-- Action item --
Once you have read the entries, copy all of them exactly.
═════ Task data
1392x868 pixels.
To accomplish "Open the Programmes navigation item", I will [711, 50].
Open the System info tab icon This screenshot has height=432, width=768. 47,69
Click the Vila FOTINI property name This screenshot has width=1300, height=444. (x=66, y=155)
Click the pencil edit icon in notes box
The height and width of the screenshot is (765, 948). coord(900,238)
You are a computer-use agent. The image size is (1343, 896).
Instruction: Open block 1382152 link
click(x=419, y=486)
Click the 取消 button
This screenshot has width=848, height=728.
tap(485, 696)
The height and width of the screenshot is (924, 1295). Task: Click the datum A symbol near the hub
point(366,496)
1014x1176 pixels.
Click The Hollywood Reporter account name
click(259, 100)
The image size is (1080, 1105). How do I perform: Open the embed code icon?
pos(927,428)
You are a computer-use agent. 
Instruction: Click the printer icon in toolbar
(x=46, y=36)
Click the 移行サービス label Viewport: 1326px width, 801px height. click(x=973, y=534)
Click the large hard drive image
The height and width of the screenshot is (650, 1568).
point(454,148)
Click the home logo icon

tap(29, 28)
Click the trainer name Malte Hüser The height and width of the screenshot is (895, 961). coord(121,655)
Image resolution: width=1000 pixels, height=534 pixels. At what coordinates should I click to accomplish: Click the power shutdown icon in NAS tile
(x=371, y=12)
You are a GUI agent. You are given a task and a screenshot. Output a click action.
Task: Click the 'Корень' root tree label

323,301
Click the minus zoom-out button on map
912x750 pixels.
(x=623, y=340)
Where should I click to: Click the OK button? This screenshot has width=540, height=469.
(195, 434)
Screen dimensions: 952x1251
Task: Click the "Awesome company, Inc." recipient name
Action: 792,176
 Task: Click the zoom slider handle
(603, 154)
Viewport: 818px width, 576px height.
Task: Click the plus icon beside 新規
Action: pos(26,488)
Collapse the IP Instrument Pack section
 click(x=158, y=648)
══════════
-- The completed task --
1392x868 pixels.
To accomplish "Open the Programmes navigation item", I will [711, 50].
Open the System info tab icon This screenshot has height=432, width=768. 47,69
Click the Vila FOTINI property name This screenshot has width=1300, height=444. (x=66, y=155)
Click the pencil edit icon in notes box
The height and width of the screenshot is (765, 948). coord(900,238)
You are a computer-use agent. The image size is (1343, 896).
Instruction: Open block 1382152 link
click(x=419, y=486)
Click the 取消 button
This screenshot has width=848, height=728.
tap(485, 696)
The height and width of the screenshot is (924, 1295). Task: Click the datum A symbol near the hub
point(366,496)
1014x1176 pixels.
Click The Hollywood Reporter account name
click(259, 100)
The image size is (1080, 1105). How do I perform: Open the embed code icon?
pos(927,428)
You are a computer-use agent. 
Instruction: Click the printer icon in toolbar
(x=46, y=36)
Click the 移行サービス label Viewport: 1326px width, 801px height. click(x=973, y=534)
Click the large hard drive image
The height and width of the screenshot is (650, 1568).
point(454,148)
Click the home logo icon

tap(29, 28)
Click the trainer name Malte Hüser The height and width of the screenshot is (895, 961). coord(121,655)
Image resolution: width=1000 pixels, height=534 pixels. At what coordinates should I click to accomplish: Click the power shutdown icon in NAS tile
(x=371, y=12)
You are a GUI agent. You are given a task and a screenshot. Output a click action.
Task: Click the 'Корень' root tree label

323,301
Click the minus zoom-out button on map
912x750 pixels.
(x=623, y=340)
Where should I click to: Click the OK button? This screenshot has width=540, height=469.
(195, 434)
Screen dimensions: 952x1251
Task: Click the "Awesome company, Inc." recipient name
Action: 792,176
 Task: Click the zoom slider handle
(603, 154)
Viewport: 818px width, 576px height.
Task: Click the plus icon beside 新規
Action: pos(26,488)
Collapse the IP Instrument Pack section
 click(x=158, y=648)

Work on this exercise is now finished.